Classify Human Voice Using YAMNet on Android Device

This example uses:

This example shows how to use the Simulink® Support Package for Android® Devices and a pretrained YAMNet network to classify human voices.

Prerequisites

For more information on how to use the Simulink Support Package for Android Devices to run a Simulink model on your Android device, see Getting Started with Android Devices.
Download and install any ARM® Compute Library using the Hardware Setup screen. This example uses the ARM Compute Library version 20.02.1. For more information on the Hardware Setup Screen, see Install Support for Android Devices.

Required Hardware

Android device such as a phone or tablet
USB cable

Hardware Setup

Connect your Android device to the host computer using the USB cable.

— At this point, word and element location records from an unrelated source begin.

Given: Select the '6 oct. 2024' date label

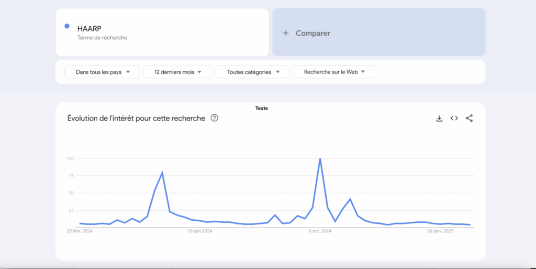Looking at the screenshot, I should 320,231.
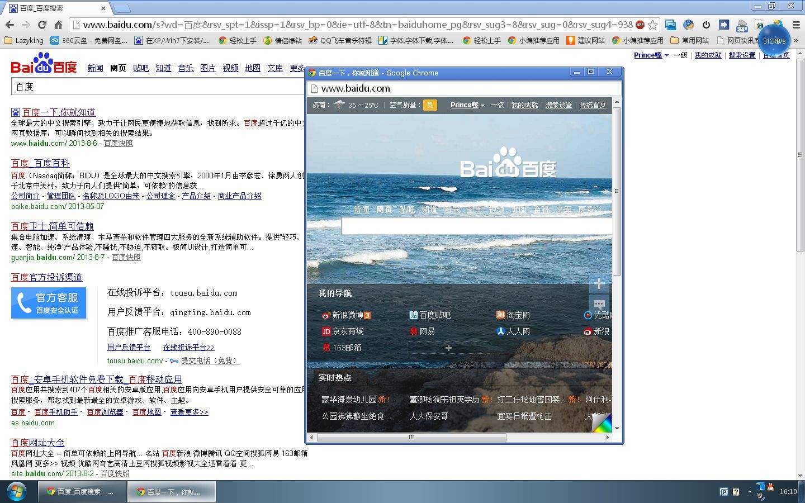The image size is (805, 503).
Task: Click the 在线投诉平台>> link
Action: coord(188,347)
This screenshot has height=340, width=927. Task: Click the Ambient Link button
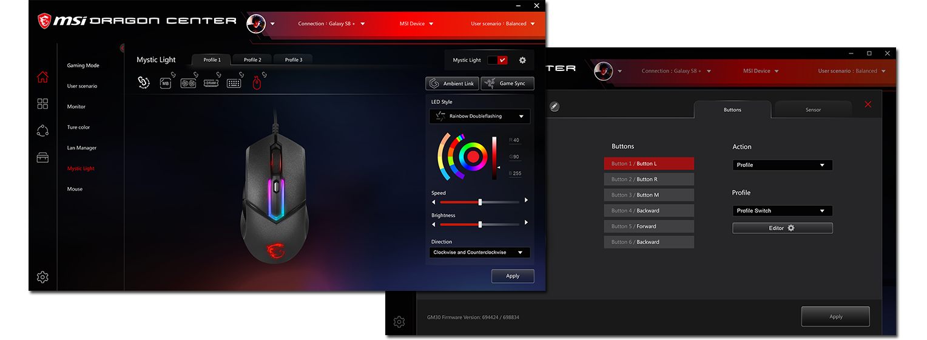452,83
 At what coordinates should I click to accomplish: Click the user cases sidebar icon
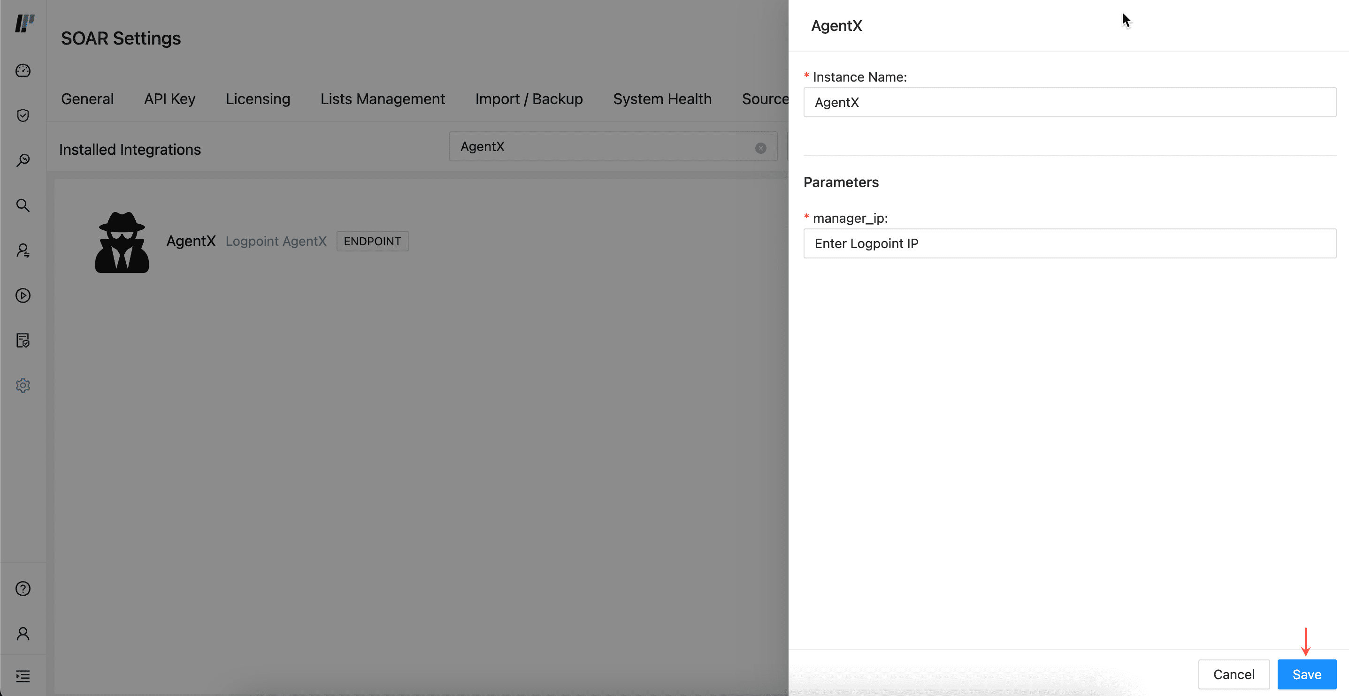point(23,251)
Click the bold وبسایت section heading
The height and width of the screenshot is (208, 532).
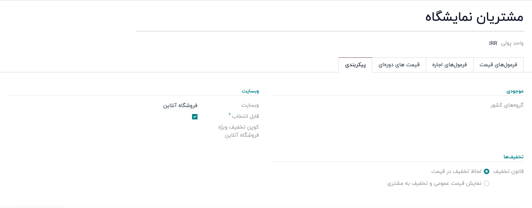(x=250, y=91)
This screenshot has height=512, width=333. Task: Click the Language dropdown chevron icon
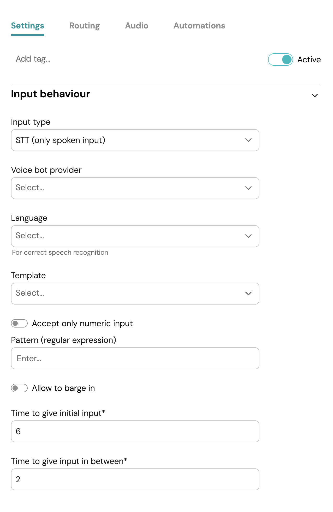coord(248,236)
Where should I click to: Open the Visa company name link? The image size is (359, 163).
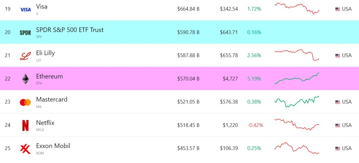coord(42,6)
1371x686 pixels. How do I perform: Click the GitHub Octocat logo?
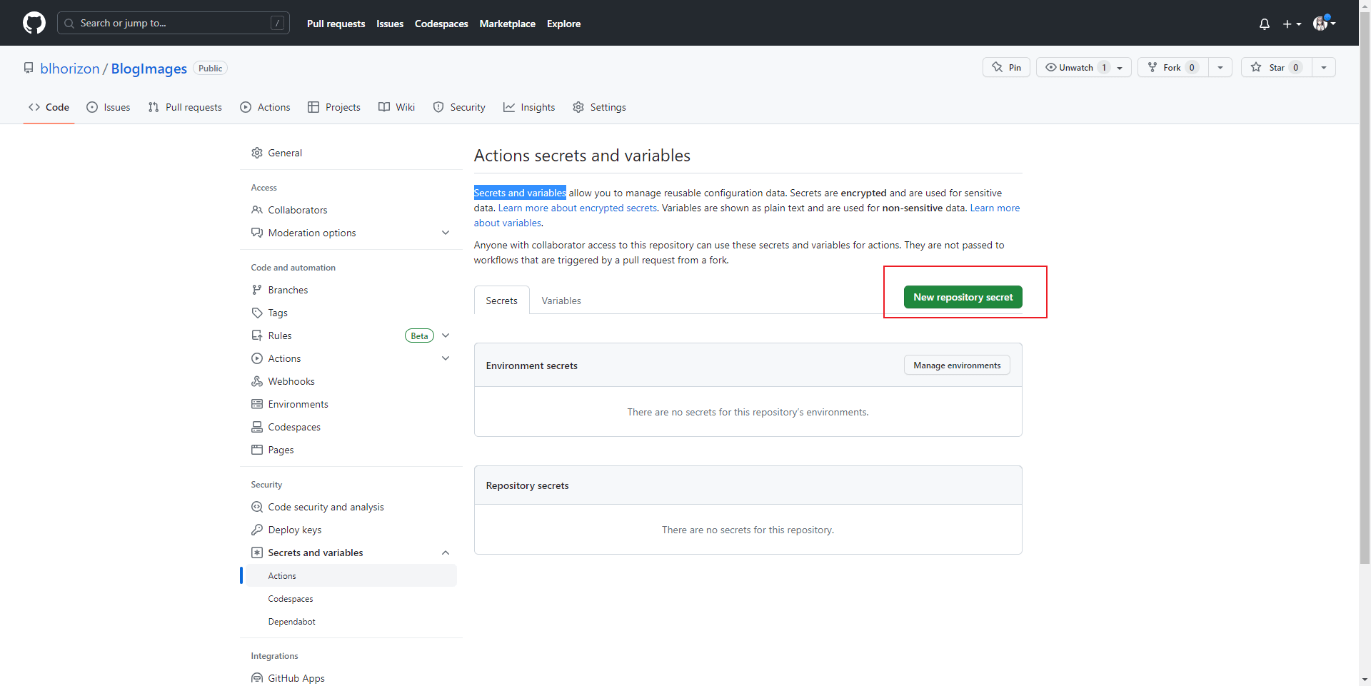34,23
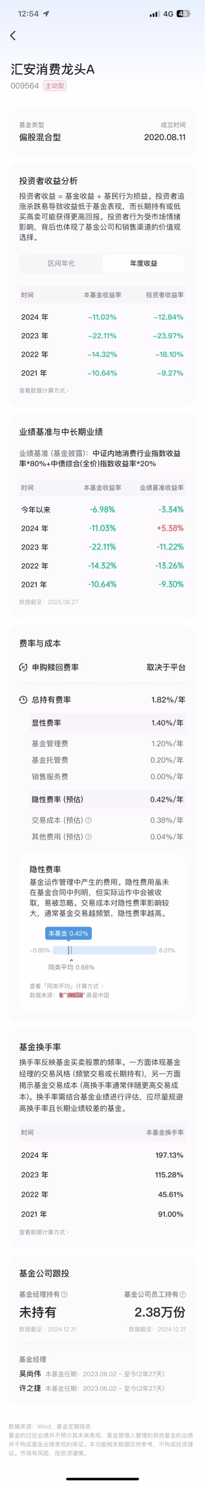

Download and Unzip Audio Toolbox Support for YAMNet

In MATLAB® Command Window, execute these commands to download and unzip the YAMNet model to your temporary directory.

downloadFolder = fullfile(tempdir,'YAMNetDownload');
loc = websave(downloadFolder,'https://ssd.mathworks.com/supportfiles/audio/yamnet.zip');
YAMNetLocation = tempdir;
unzip(loc,YAMNetLocation)
addpath(fullfile(YAMNetLocation,'yamnet'))

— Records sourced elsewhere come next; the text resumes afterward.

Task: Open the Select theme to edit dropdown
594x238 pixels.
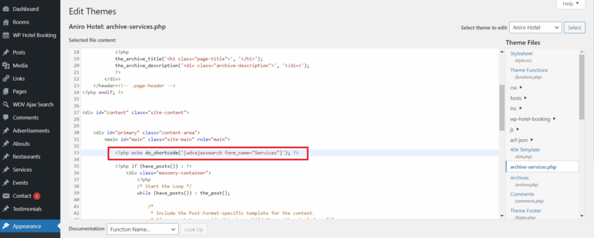Action: pyautogui.click(x=535, y=27)
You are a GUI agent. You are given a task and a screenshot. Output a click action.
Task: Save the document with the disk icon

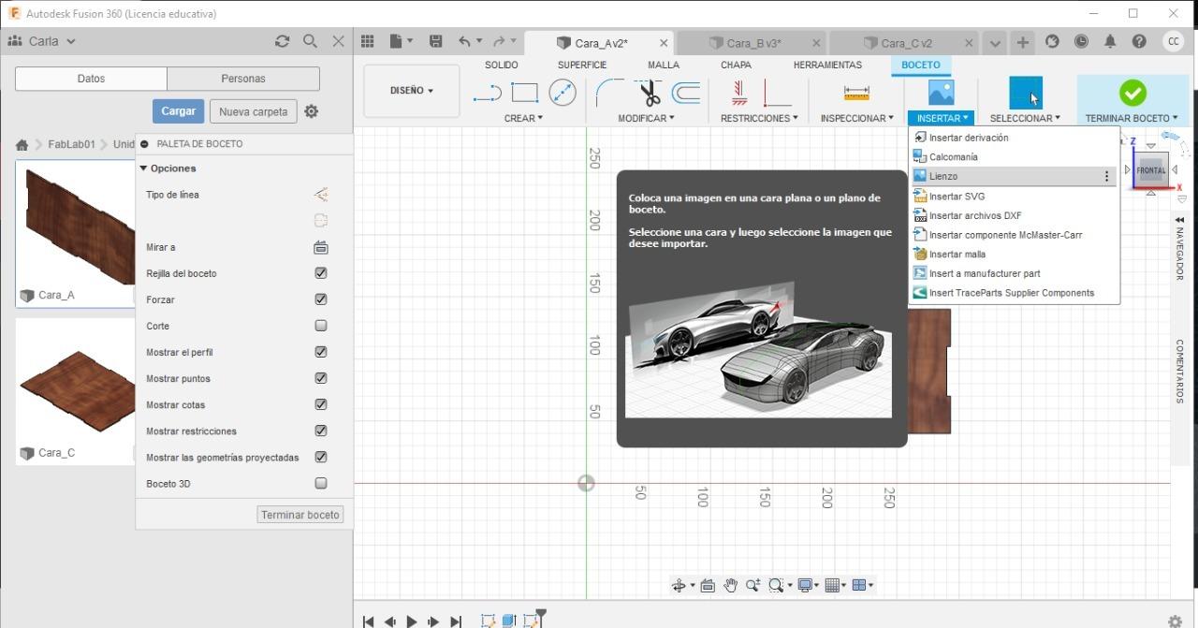coord(435,41)
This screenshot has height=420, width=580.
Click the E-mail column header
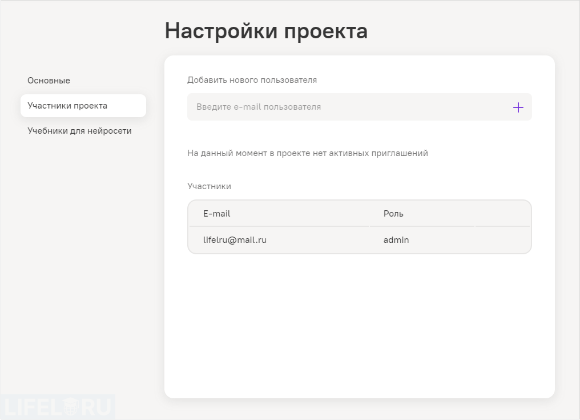click(218, 214)
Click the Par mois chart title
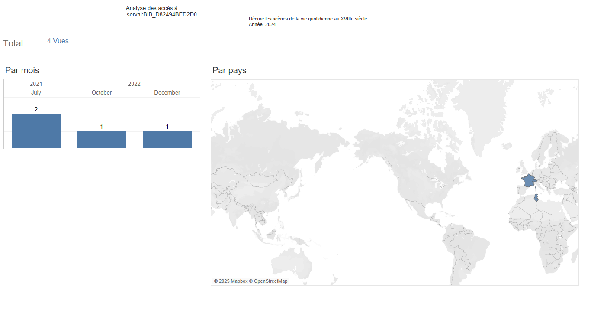The height and width of the screenshot is (333, 591). click(x=22, y=70)
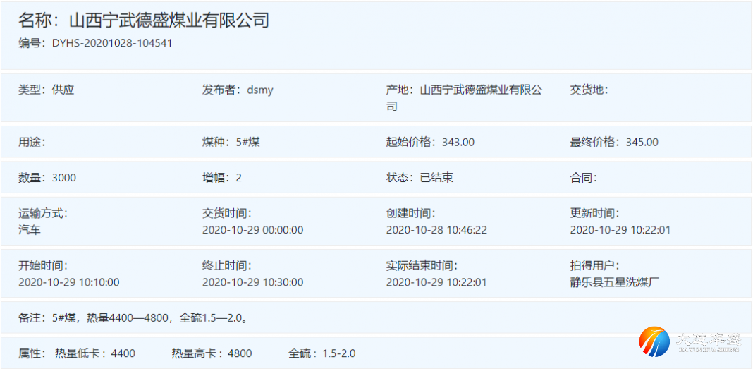Click the publisher name dsmy
The width and height of the screenshot is (753, 369).
tap(259, 90)
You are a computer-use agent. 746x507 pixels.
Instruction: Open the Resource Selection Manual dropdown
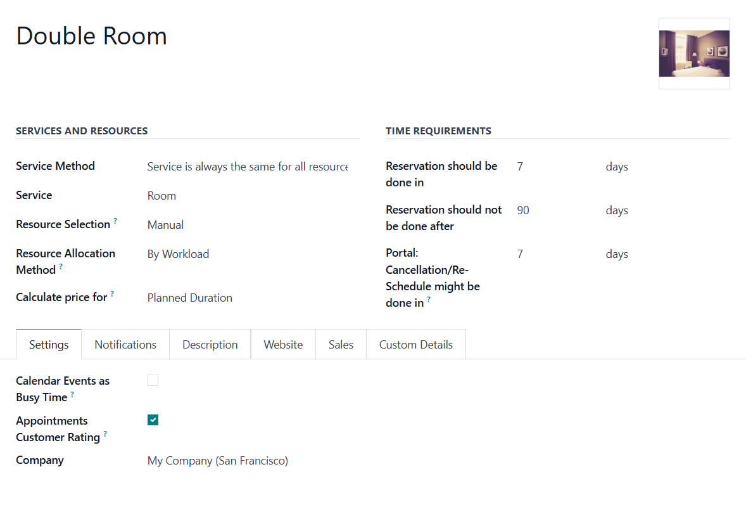pyautogui.click(x=248, y=225)
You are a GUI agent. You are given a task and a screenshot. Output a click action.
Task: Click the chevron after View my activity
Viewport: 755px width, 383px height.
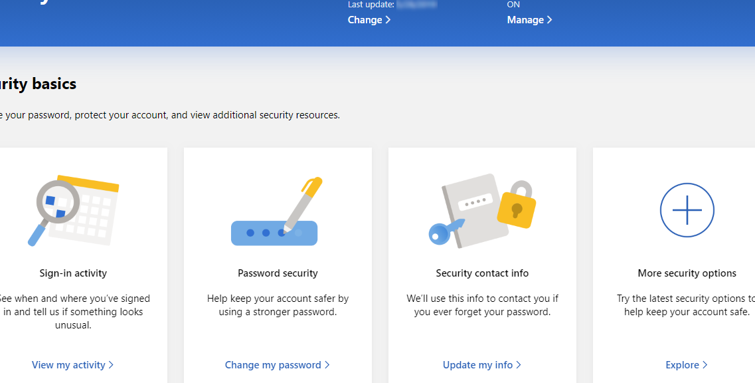(x=111, y=365)
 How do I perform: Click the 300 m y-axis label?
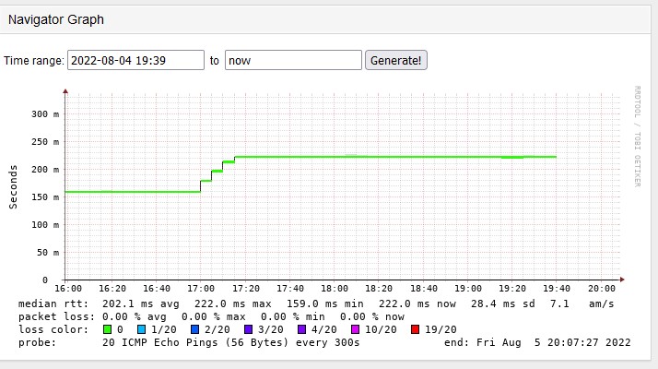coord(45,114)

Observe the Workspace pane in MATLAB.

Get Human Sounds in AudioSet Ontology

Select only human sounds in the AudioSet ontology. Use the yamnetGraph function to obtain a graph of the AudioSet ontology and a list of all sounds supported by YAMNet. The dfsearch function returns a vector of 'Music' sounds in the order of their discovery using depth-first search.

[ygraph, allSounds] = yamnetGraph;
humanVoice = dfsearch(ygraph,"Human voice");

Find the location of these musical sounds in the list of supported sounds.

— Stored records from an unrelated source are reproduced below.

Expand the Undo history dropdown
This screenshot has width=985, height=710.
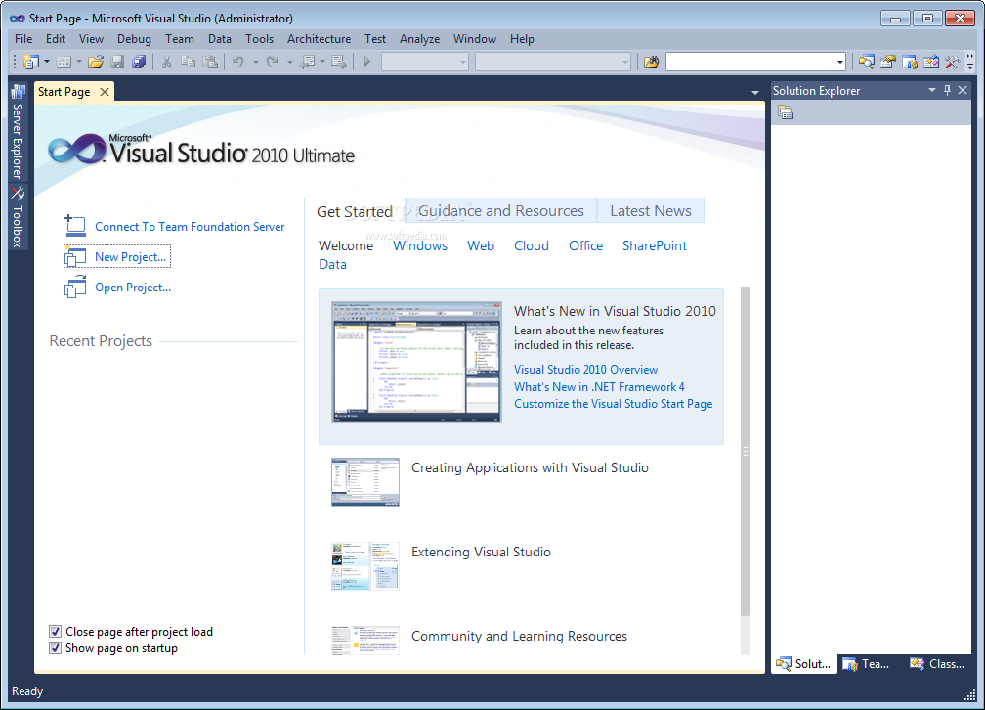tap(256, 62)
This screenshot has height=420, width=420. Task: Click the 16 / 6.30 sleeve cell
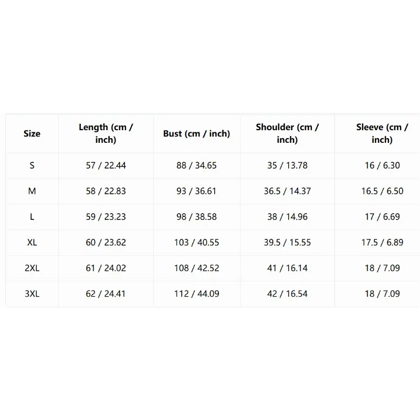click(382, 165)
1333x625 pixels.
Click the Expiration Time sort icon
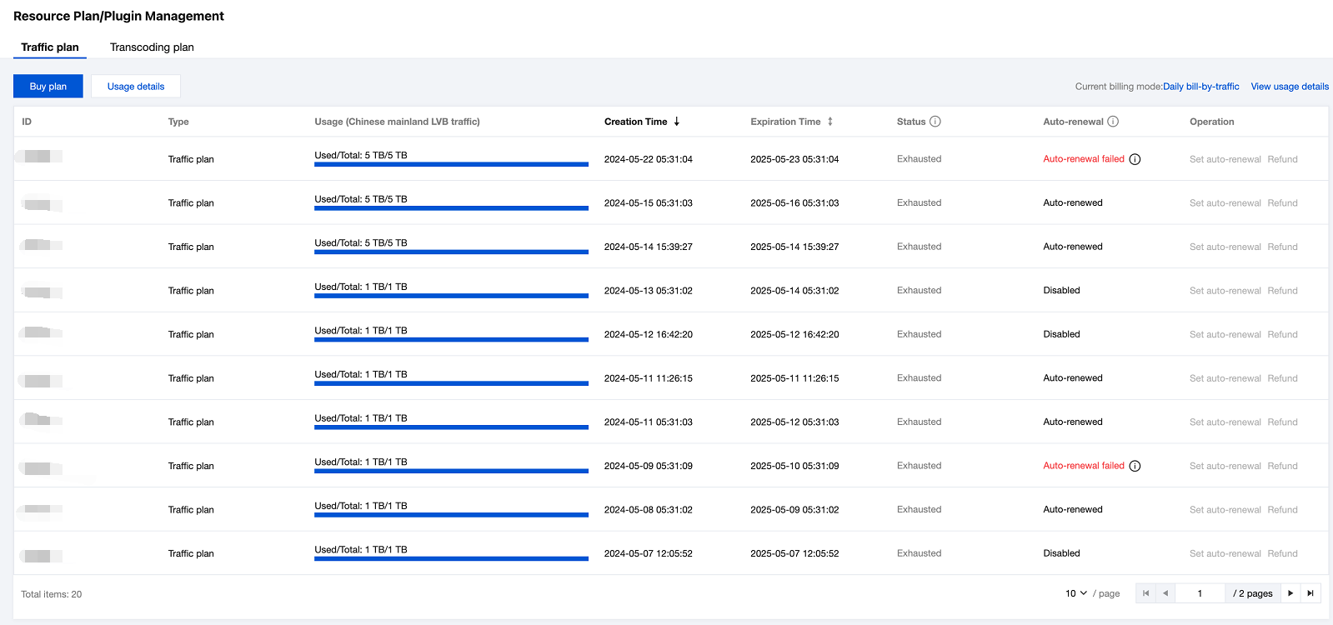click(x=829, y=122)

[~,HumanVoiceIndices] = intersect(allSounds,humanVoice)

HumanVoiceIndices =
   5
  21
  15
   8
  18
  28
  30
   2
  11
  26
   .
   .
   .

Observe humanVoice and HumanVoiceIndices in the Workspace.

Double-click the humanVoice string from the Workspace or execute this command to view the voices classified under human voices.

humanVoice

humanVoice =

42x1 string array

  "Human voice"
  "Speech"
  "Male speech, man speaking"
  "Female speech, woman speaking"
  "Child speech, kid speaking"
  "Conversation"
  "Narration, monologue"
  "Babbling"
  "Speech synthesizer"
  "Shout"
   .
   .
   .

Configure Simulink Model and Calibrate Parameters

Open the androidClassifyHumanVoice Simulink model.

Configure ARM Compute Library Version in Simulink Model

In the Modelling tab of the Simulink model, in the Setup section, click Model Settings.
In the Configuration Parameters dialog box, in the left pane, go to Code Generation > Interface.
In the Deep learning section, set ARM Compute Library version to the version you already set in the Hardware Setup screen. In this example, it is set to 20.02.1.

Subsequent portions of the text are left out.